SSL has frequently been claimed to be the worlds' most successful most complicated security system -mostly because mostly everything in SSL is oriented to relying on certificates, which are their own market-leading complication. It has therefore been suggested (here and in many other places) that SSL's protection is somewhere between mostly harmless, and mildly annoying but useful. Here's more evidence along those lines:
"Why Eve and Mallory Love Android: An Analysis of Android SSL (In)Security"
...The most common approach to protect data during communication on the Android platform is to use the Secure Sockets Layer (SSL) or Transport Layer Security (TLS) protocols. To evaluate the state of SSL use in Android apps, we downloaded 13,500 popular free apps from Google’s Play Market and studied their properties with respect to the usage of SSL. In particular, we analyzed the apps’ vulnerabilities against Man-in-the-Middle (MITM) attacks due to the inadequate or incorrect use of SSL.
Some headlines, paraphrased:
With numbers like these, we can pretty much conclude that SSL is unreliable in that domain - no real user can even come close to relying on its presence.
The essential cause of this is that the secure browsing architecture is too complicated to work.
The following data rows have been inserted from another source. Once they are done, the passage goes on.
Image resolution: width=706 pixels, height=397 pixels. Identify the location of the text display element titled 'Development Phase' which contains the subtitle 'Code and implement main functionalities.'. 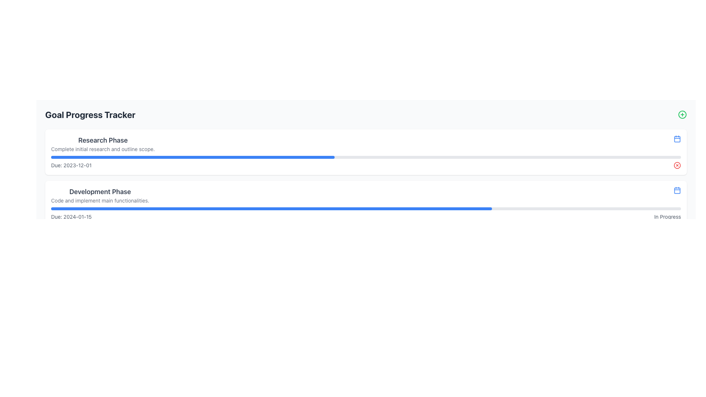
(100, 195).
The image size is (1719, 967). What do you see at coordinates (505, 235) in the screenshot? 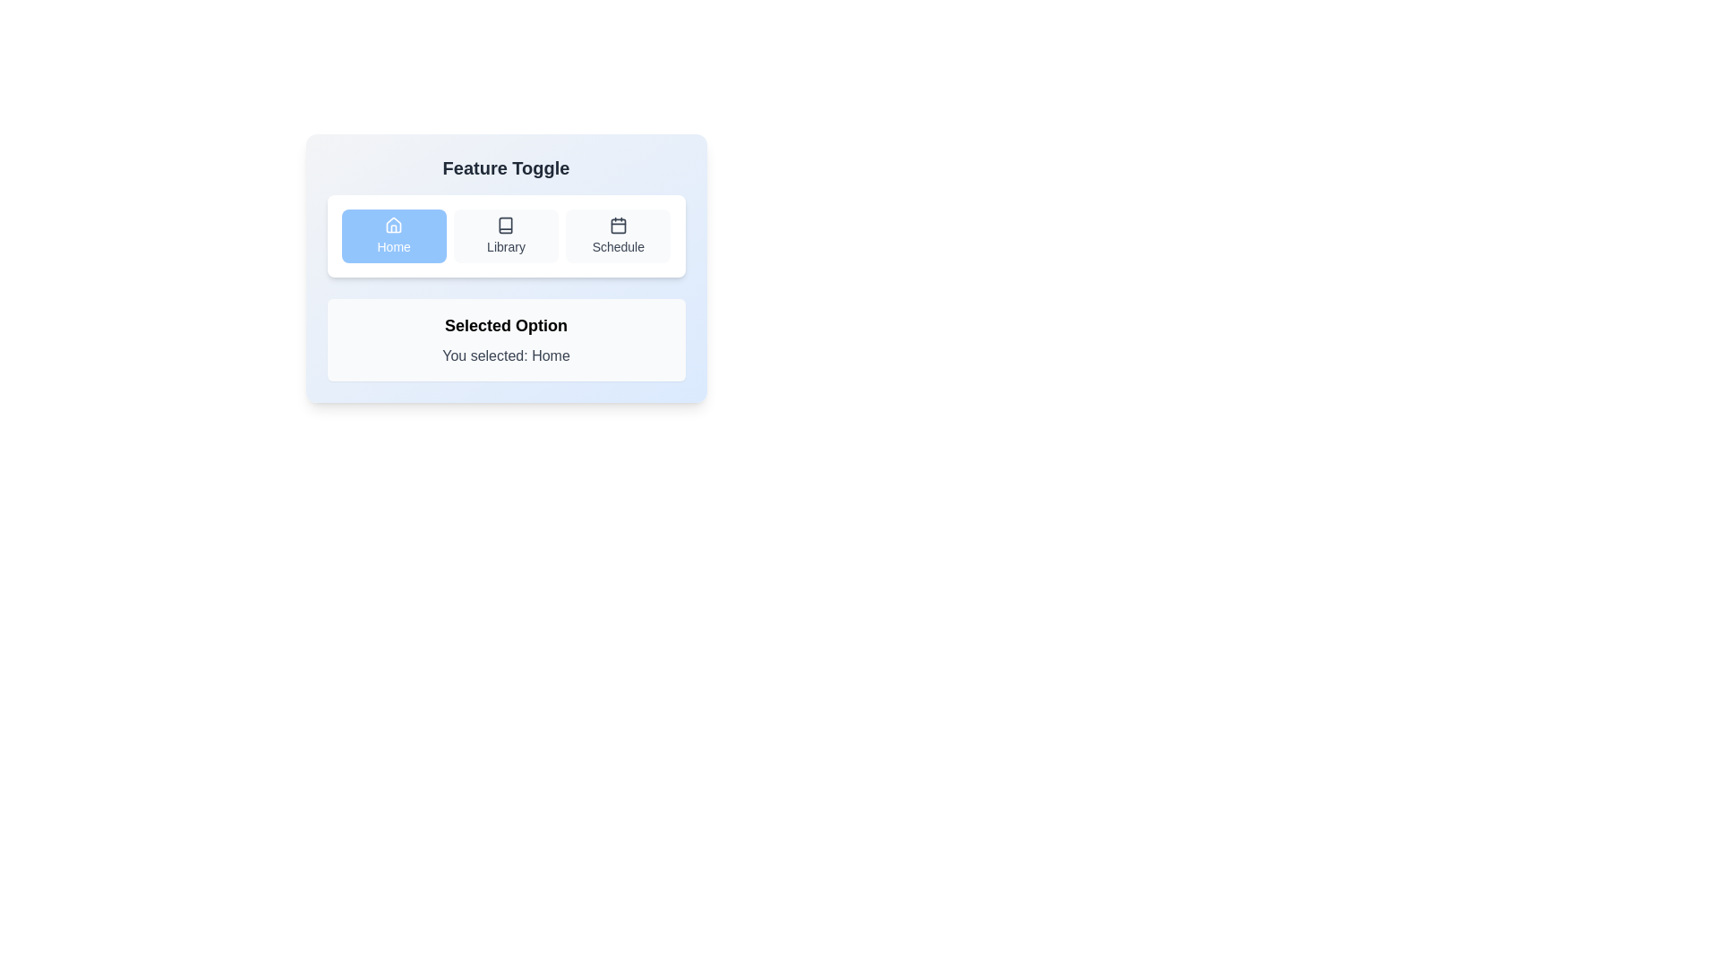
I see `the 'Library' button in the horizontal navigation bar to switch to the library section of the application` at bounding box center [505, 235].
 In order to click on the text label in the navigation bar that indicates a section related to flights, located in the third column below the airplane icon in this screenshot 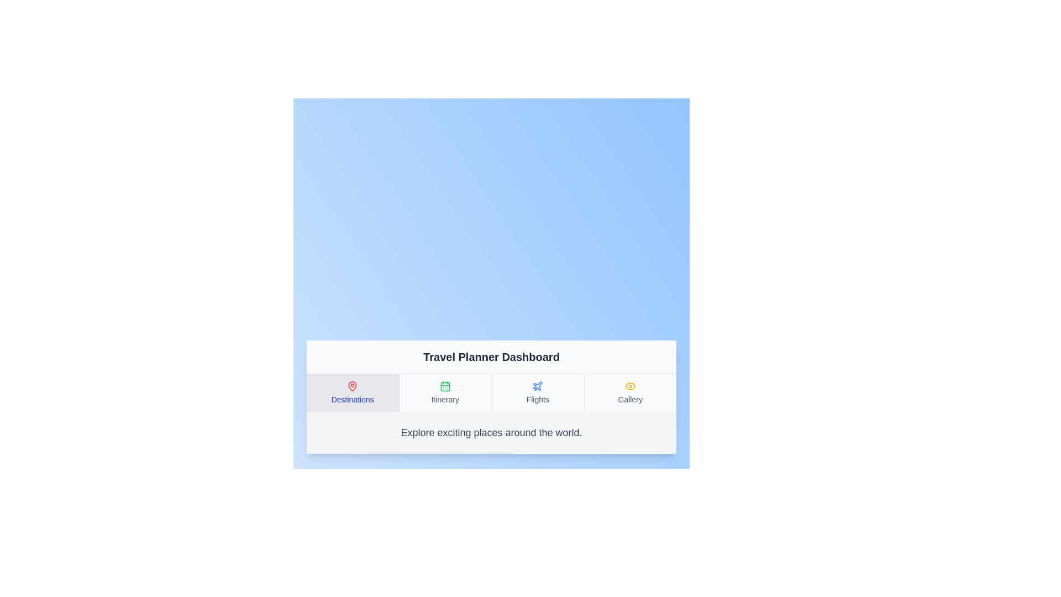, I will do `click(537, 399)`.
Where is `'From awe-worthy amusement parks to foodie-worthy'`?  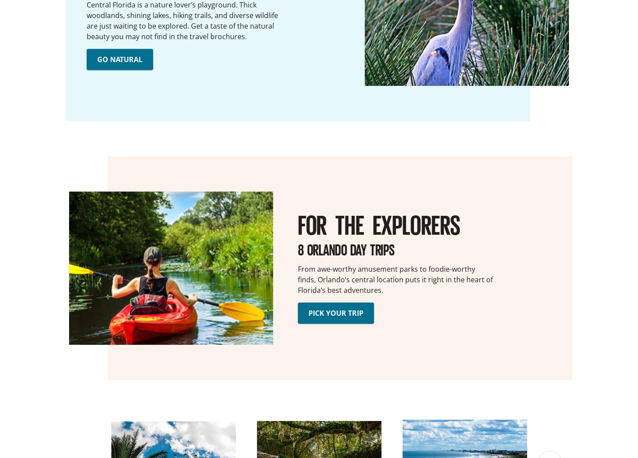
'From awe-worthy amusement parks to foodie-worthy' is located at coordinates (386, 268).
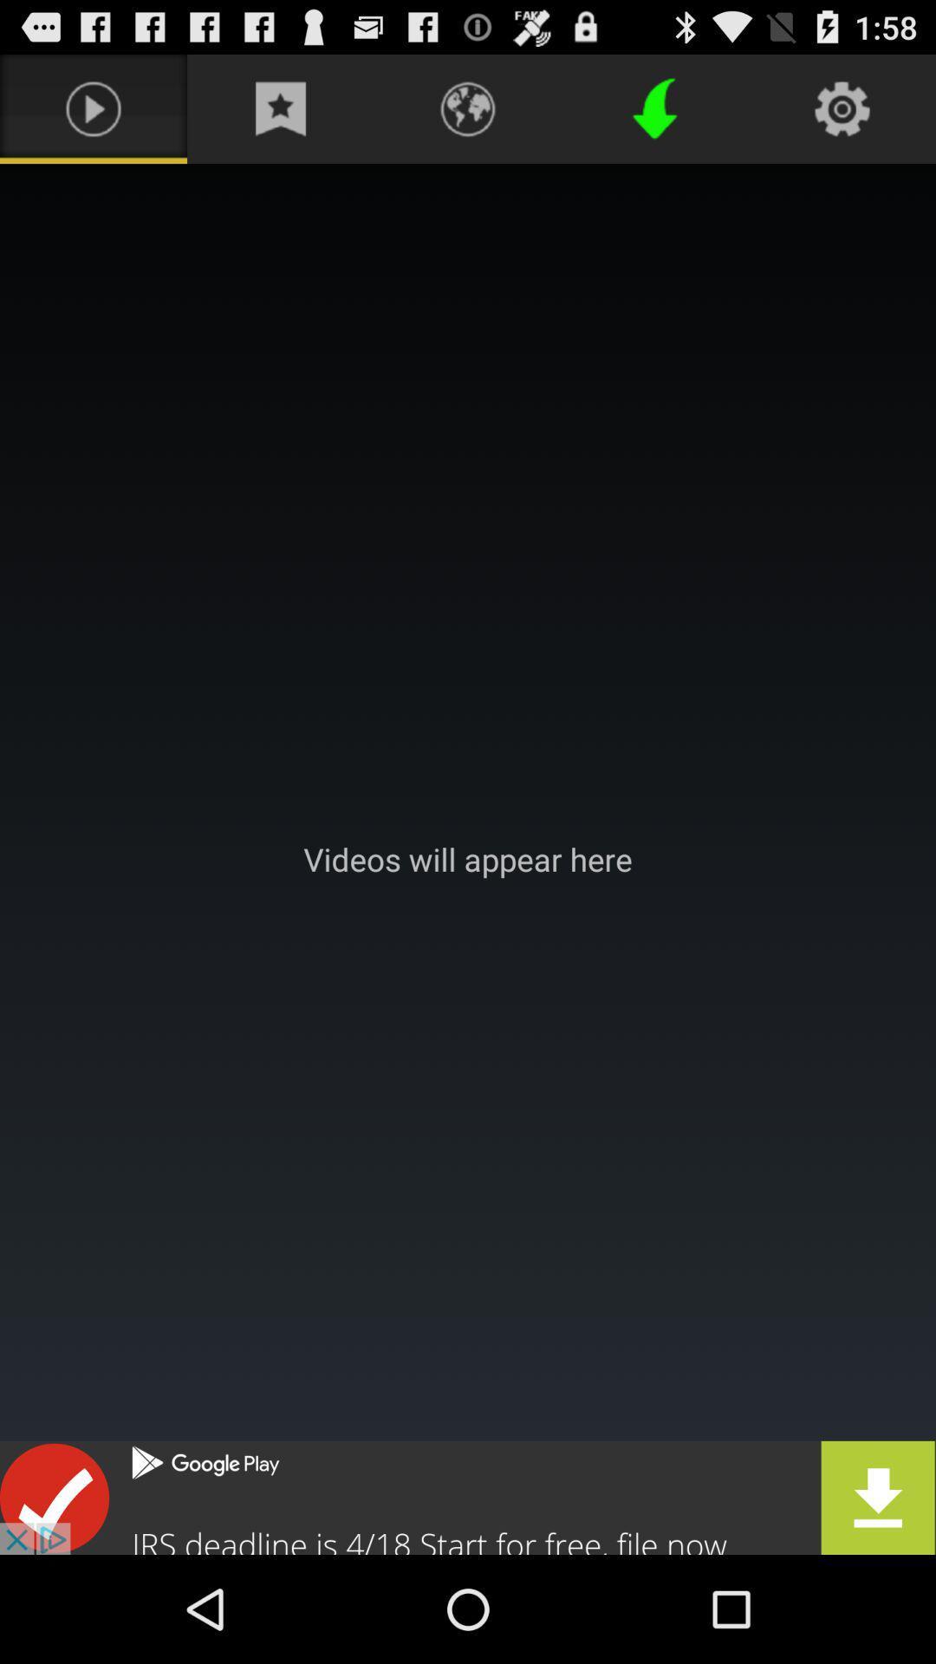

It relies on too many "and that guy has to do all this" exceptions. Worse, the Internet browsing paradigm requires that the system work flawlessly or not at all, which conundrum this paper perhaps reveals as: flawlessly hidden and probably not working either.
This is especially the case in mobile work, where fast time cycles and compact development contexts conspire to make security less of a leading requirement; Critics will complain that the app developers should fix their code, and SSL works fine when it is properly deployed. Sure, that's true but it consistently doesn't happen, the SSL architecture is at fault for its low rates of reliable deployment. If a security architecture cannot be reliably deployed in adverse circumstances such as mobile, why would you bother?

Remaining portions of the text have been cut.